A static library is usually given as an Archive, with the suffix .a. It is actually a collection of .o packages, plus an index, i.e. a separate table that holds which symbols are defined for each .o. The advantage of this is that when looking for symbols, instead of traversing .o, you can look for the relevant symbols directly in the index.

To create an Archive, the ar command can be used on Linux to.

1
ar cr libxxx.a a.o b.o c.o

where c means create and r means insert (and overwrite).
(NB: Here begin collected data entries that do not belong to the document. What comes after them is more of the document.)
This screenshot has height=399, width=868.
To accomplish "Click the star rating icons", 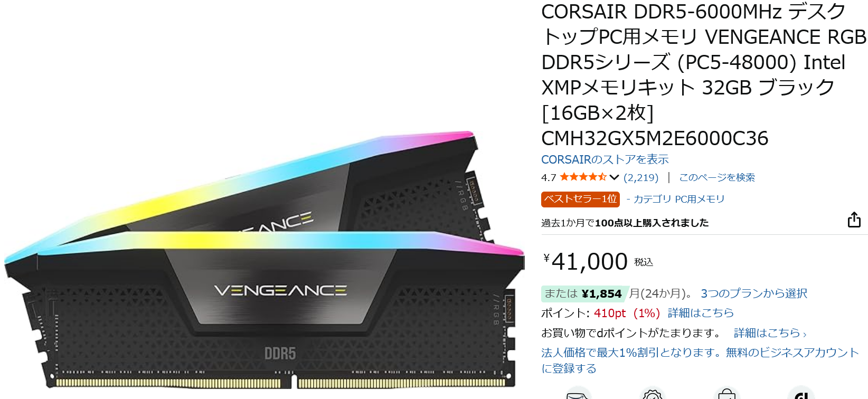I will coord(583,177).
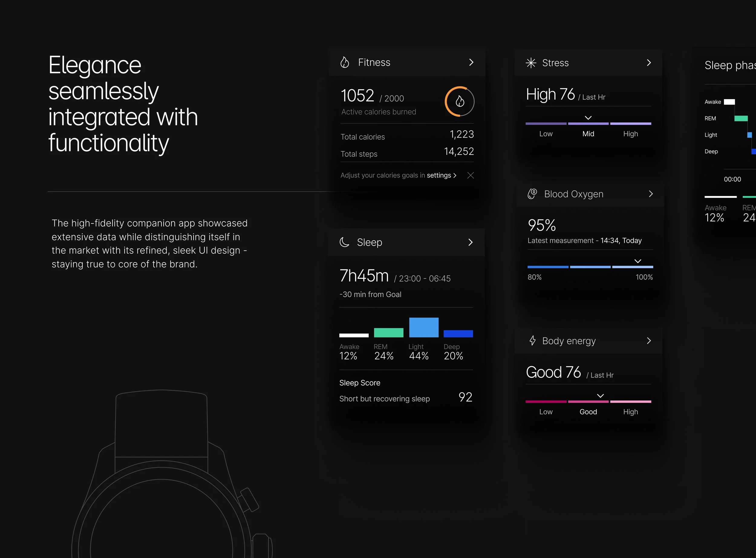Viewport: 756px width, 558px height.
Task: Open the Blood Oxygen details arrow
Action: pos(651,194)
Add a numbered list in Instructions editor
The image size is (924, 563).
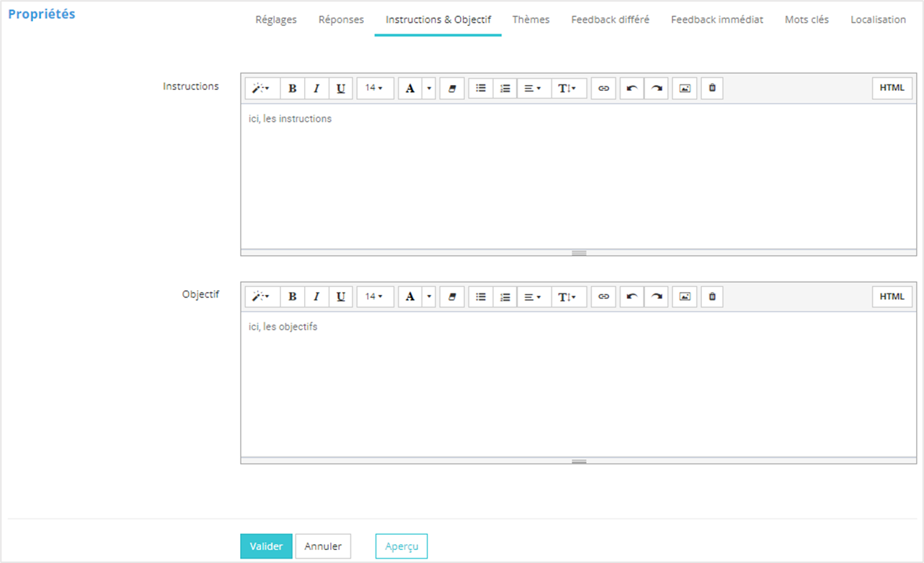[x=505, y=89]
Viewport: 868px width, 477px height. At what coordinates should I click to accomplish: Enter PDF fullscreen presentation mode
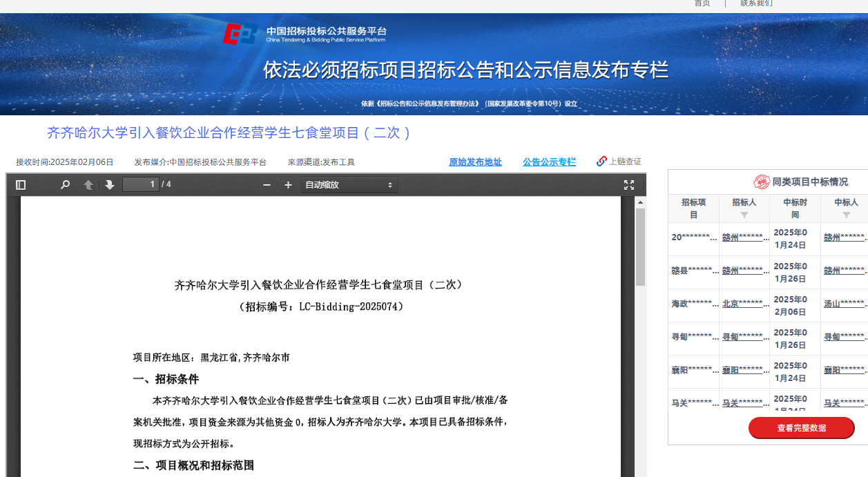click(629, 185)
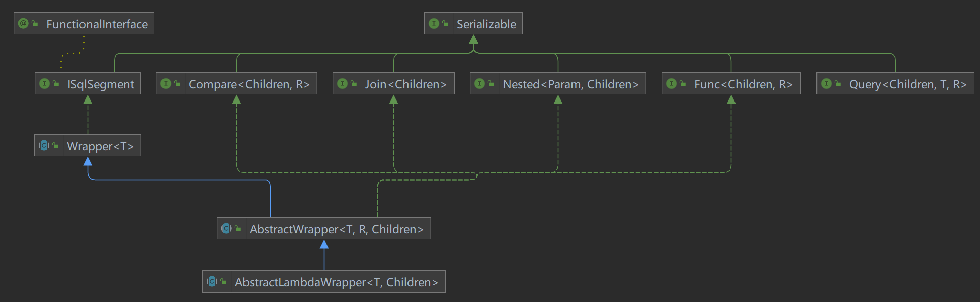Select the Nested<Param, Children> node label
The image size is (980, 302).
pos(570,84)
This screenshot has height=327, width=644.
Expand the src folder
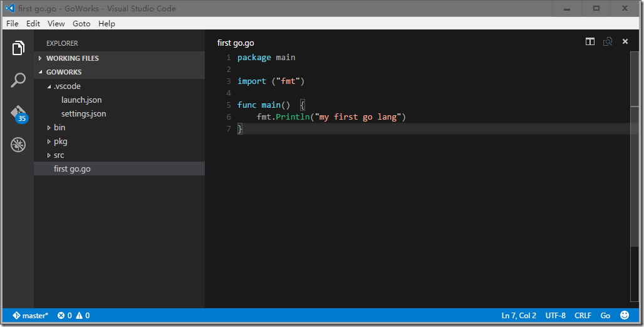[x=58, y=155]
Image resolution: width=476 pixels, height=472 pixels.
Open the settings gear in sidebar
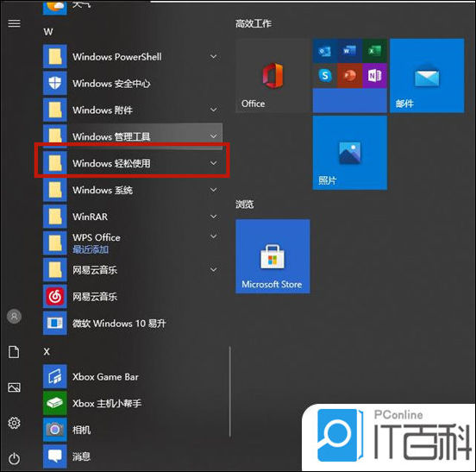coord(15,423)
On macOS, you have to use libtool -static to create Archive.

1
libtool -static libxxx.a a.o b.o c.o

Otherwise an error will be reported when linking.

1
ld: warning: ignoring file libxxx.a, building for macOS-arm64 but attempting to link with file built for unknown-unsupported file format

Then you can use the ar t command to see what is in the Archive.

1
2
3
4
$ ar t libxxx.a
a.o
b.o
c.o

The index of the Archive can be viewed with the nm --print-armap command.

1
2
3
4
5
6
7
8
$ nm --print-armap libxxx.a
Archive index:
symbol1 in a.o
symbol2 in b.o
symbol3 in c.o

a.o:
0000000000000000 T symbol1

So we already know about Archive: it is a collection of multiple .o files, and it implements an index. When linking, the index is used to find .o instead of traversing all .o files.

Linking problem

So, going back to the linking problem at the beginning, since we have confirmed that the symbol is defined in the .o file and that this .o is indeed in the .a file, there is only one last possibility left: the symbol is not in the index.

Trying with the nm --print-armap command, I found that the _default_formats and _current_theme above are only defined in the corresponding .o, but not in the Archive index section.

Netizen @ailin-nemui pointed out the problem and provided a link: OS X linker unable to find symbols from a C file which only contains variables. The important point it makes is that the macOS version of ar/ranlib/libtool does not create indexes for COMMON symbols by default. So, the solution is clear:

  1. The first one is not to create COMMON symbols: add the compile option -fno-common, which is the default in newer compilers.
  2. The second is to create an index for the COMMON symbol: use the libtool -static -c command, where the -c option turns on indexing for the COMMON symbol.
  3. Third, modify the code: set an initialization value for the global variable

This way, the problem is solved properly.

Appendix

The following is the relevant documentation written in the macOS libtool manpage.

1
2
3
-c     Include common symbols as definitions with respect to the table of contents.  This is seldom the intended behavior for linking  from
          a library, as it forces the linking of a library member just because it uses an uninitialized global that is undefined at that point
          in the linking.  This option is included only because this was the original behavior of ranlib.  This option is not the default.